Any reference to a particular "Article" or "Section" shall be construed as
referring to the indicated article or section of this Lease.

         Section 22.11. Attorneys' Fees. If either party initiates any
litigation against the other relating to this Lease, the party that prevails in
such litigation shall be entitled to recover, in addition to all damages allowed
by law and other relief, all court costs and reasonable attorneys' fees incurred
in connection with such litigation.

         Section 22.12. Brokers. Tenant hereby warrants and represents unto
Landlord that it has not incurred or authorized any brokerage commission,
finder's fees or similar payments in connection with this Lease, and agrees to
defend, indemnify and hold Landlord harmless from and against any claim for
brokerage commission, finder's fees or similar payment arising by virtue of
authorization by, through or under Tenant in connection with this Lease.

         Section 22.13. Interest on Tenant's Obligations. Any amount due from
either party to the other which is not paid when due shall bear interest at the
maximum rate allowed by law (or, if there is no maximum rate, at twenty percent
per annum) from the date such payment is due until paid, but the payment of such
interest shall not excuse or cure the default in payment.

         Section 22.14. Dollars. As used in this Lease, the symbol "$" shall
mean United States dollars, the lawful currency of the United States.

         Section 22.15. Authority. The person executing this Lease on behalf of
Tenant personally warrants and represents unto Landlord that (a) Tenant is a
duly organized and existing legal entity, in good standing in the State of, and
authorized to do business in, Texas, (b) Tenant has full right and authority to
execute, deliver and perform this Lease, (c) the person executing this Lease on
behalf of Tenant was authorized to do so and (d) upon request of Landlord, such
person will deliver to Landlord satisfactory evidence of his or her authority to
execute this Lease on behalf of Tenant.

         Section 22.16. Recording.
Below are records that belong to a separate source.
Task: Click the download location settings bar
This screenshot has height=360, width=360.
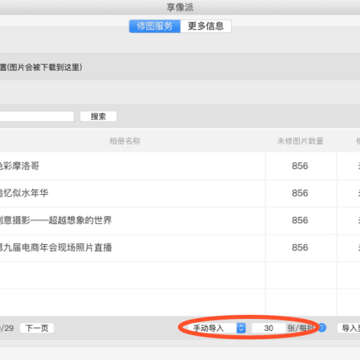Action: pyautogui.click(x=180, y=67)
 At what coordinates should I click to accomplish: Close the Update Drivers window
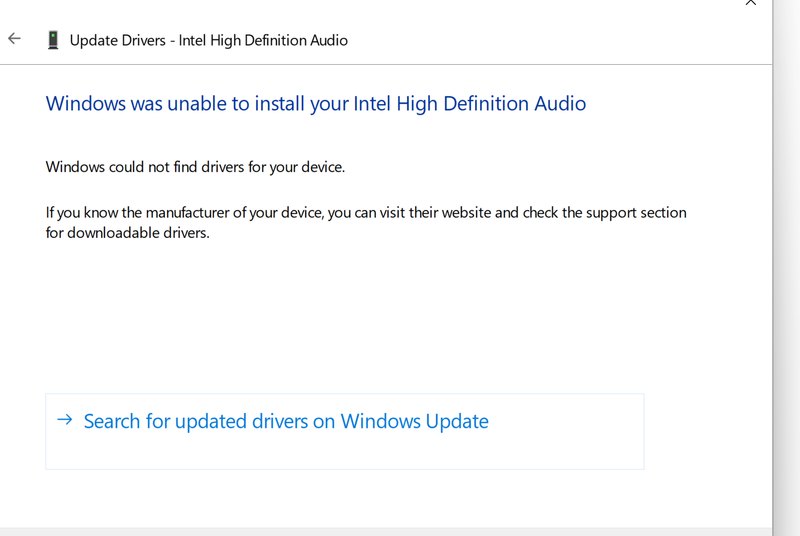click(x=751, y=3)
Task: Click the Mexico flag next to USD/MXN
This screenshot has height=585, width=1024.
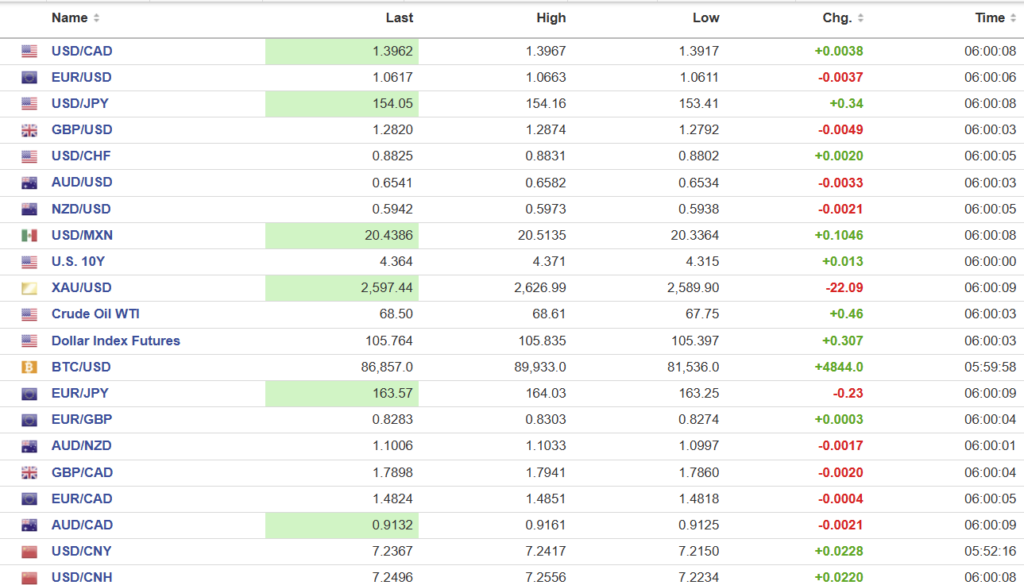Action: [x=29, y=236]
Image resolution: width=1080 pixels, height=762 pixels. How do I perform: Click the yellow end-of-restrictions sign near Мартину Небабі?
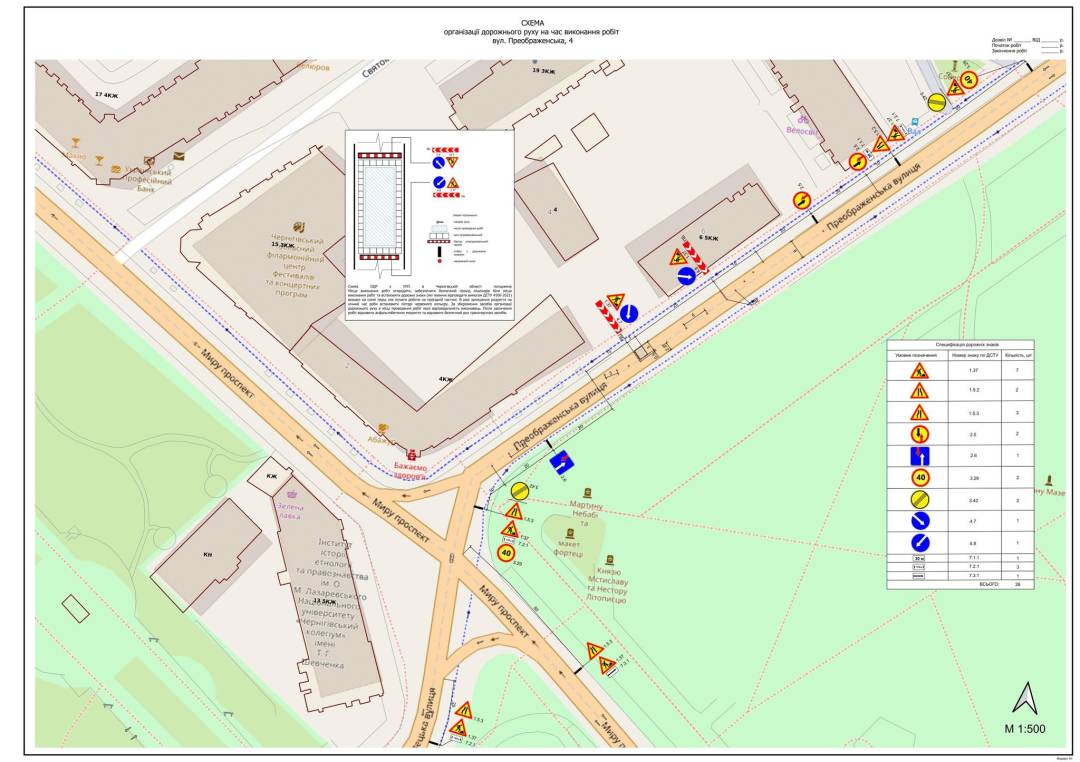tap(519, 490)
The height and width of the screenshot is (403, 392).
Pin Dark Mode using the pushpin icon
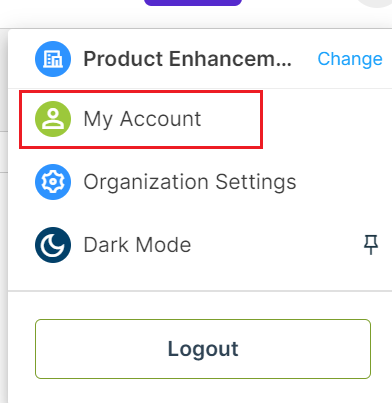371,245
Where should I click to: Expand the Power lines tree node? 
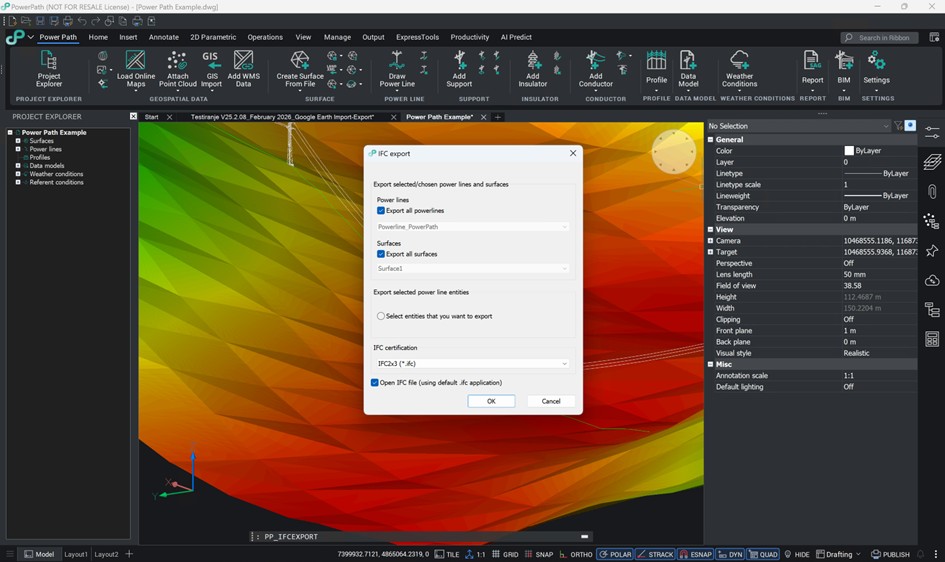click(18, 149)
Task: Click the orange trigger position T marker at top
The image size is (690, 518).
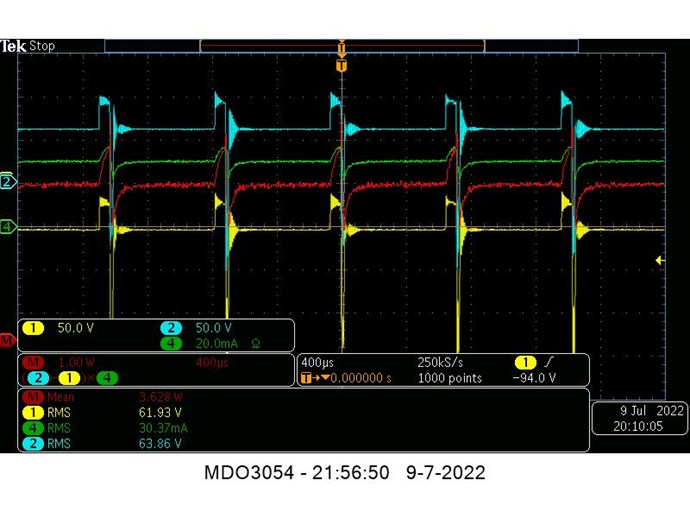Action: click(342, 66)
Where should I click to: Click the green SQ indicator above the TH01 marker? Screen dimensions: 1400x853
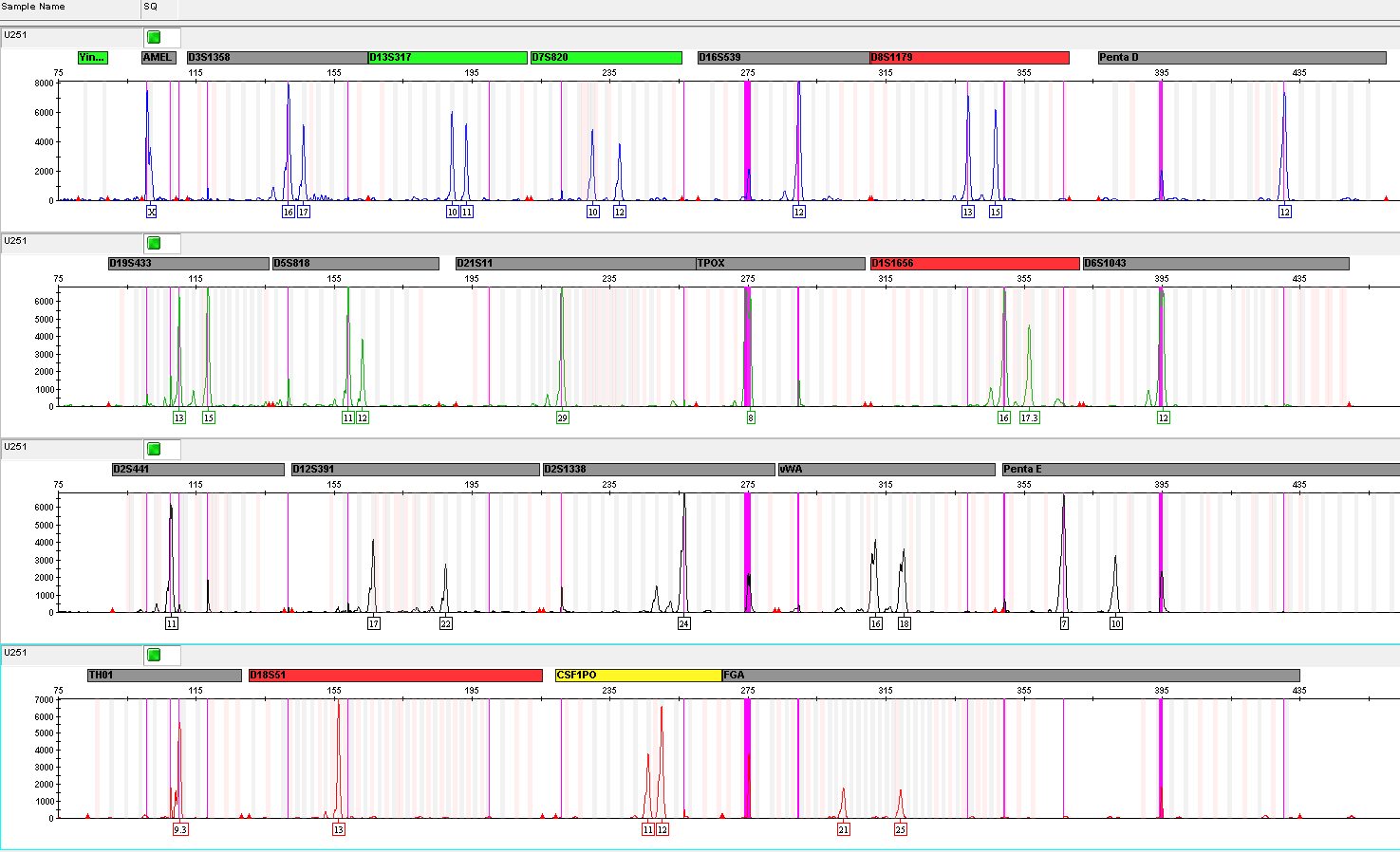[154, 655]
Landlord agrees that this Lease (including
any Exhibit hereto) or any memorandum hereof may be recorded by Tenant.

         Section 22.17. Incorporation by Reference. Exhibits "A" and "B" and
"B-1" hereto are incorporated herein for any and all purposes.

         Section 22.18. Force Majeure. Landlord and Tenant shall be entitled to
rely upon Force Majeure as an excuse for timely performance hereunder only as
expressly provided herein and shall not be entitled to rely upon Force Majeure
as an excuse for timely performance unless the party seeking to rely on Force
Majeure (a) uses its good faith efforts to overcome the effects of the event of
Force Majeure, (b) gives written notice to the other party within 5 days after
the occurrence of the event describing with reasonable particularity the nature
thereof, (c) commences performance of its obligation hereunder immediately upon
the cessation of the event and (d) gives written notice to the other party
within 5 days after the cessation of the event advising the other party of the
date upon which the event ceased to constitute an event of Force Majeure.

         Section 22.19. Interpretation. Both Landlord and Tenant and their
respective legal counsel have reviewed and have participated in the preparation
of this Lease. Accordingly, no presumption will apply in favor of either
Landlord or Tenant in the interpretation of this Lease or in the resolution of
the ambiguity of any provision hereof.

         Section 22.20. Assignment by Landlord. Landlord shall have the right to
assign, in whole or in part, any or all of its rights, titles or interests in
and to the Leased Premises or this Lease; provided that, as a condition of such
assignment the Assignee shall agree in writing to become bound by the terms and
conditions of this Lease. Further, any purchaser acquiring the Elevator shall
agree in writing to be bound by the terms and conditions of this Lease as a
condition to purchasing the Elevator from the Landlord.

         Section 22.21   Closure of the Elevator.

                  (a) Closure Period. Upon not less than six (6) months prior
         written notice to Tenant from Landlord, Landlord may close the Elevator
         (the period of time during which the elevator is thus closed is
         referred to herein as a "Closure Period"). The closure date specified
         in such notice shall be deemed to be the beginning of the relevant
         Closure Period. During such Closure Period, Landlord's obligations
         under this Lease for operation and maintenance of the Elevator shall be
         suspended including specifically those in Articles 6 and 11; Upon not
         less than thirty (30) calendar days' prior written notice to Tenant
         from Landlord, Landlord may resume operations at the Elevator and end
         any then-current Closure Period, provided that:

                  (i) Landlord's obligations pursuant to Article 11 and Section
6.06 (b) hereof shall resume as of the end of the Closure Period.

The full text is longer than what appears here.